(DATASET RECORDS begins)

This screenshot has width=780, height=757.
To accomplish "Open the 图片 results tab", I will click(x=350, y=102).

(DATASET RECORDS ends)
(DATASET RECORDS begins)

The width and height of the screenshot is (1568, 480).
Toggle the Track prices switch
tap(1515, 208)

(DATASET RECORDS ends)
(DATASET RECORDS begins)

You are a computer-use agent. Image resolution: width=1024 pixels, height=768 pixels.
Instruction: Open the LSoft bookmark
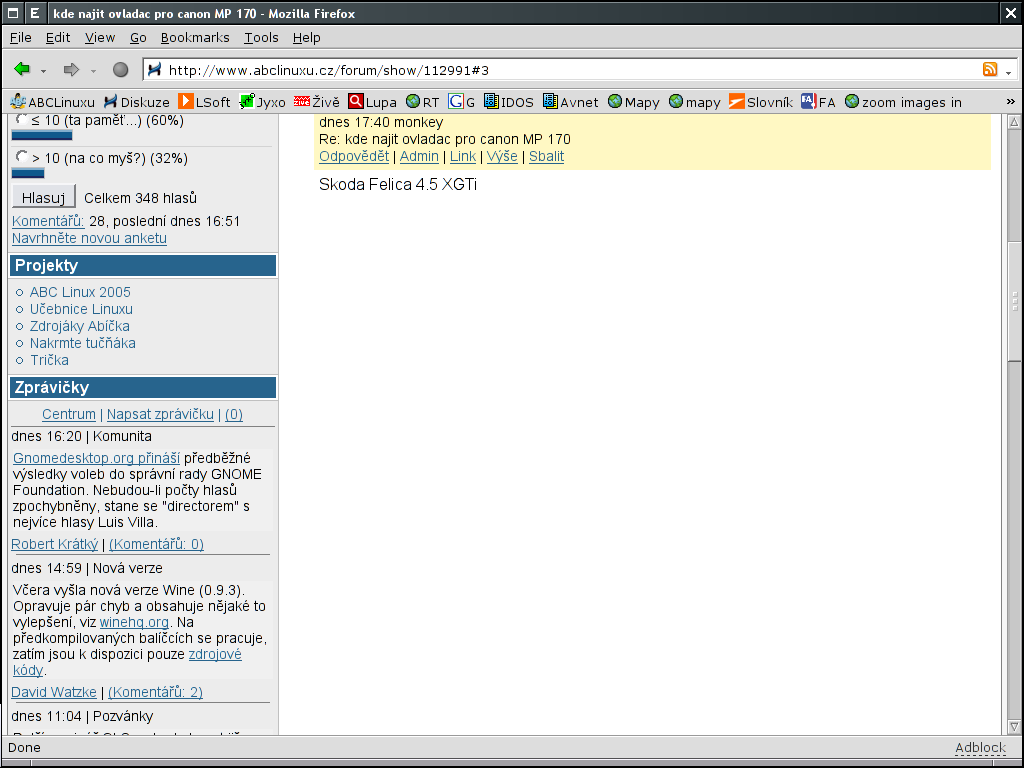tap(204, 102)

(DATASET RECORDS ends)

__WHAT THIS TASK INVOLVES__.
Should a line in the material contain "screenshot", copy it.

__EXERCISE OUTPUT__.
This screenshot has width=780, height=757.
The width and height of the screenshot is (1568, 480).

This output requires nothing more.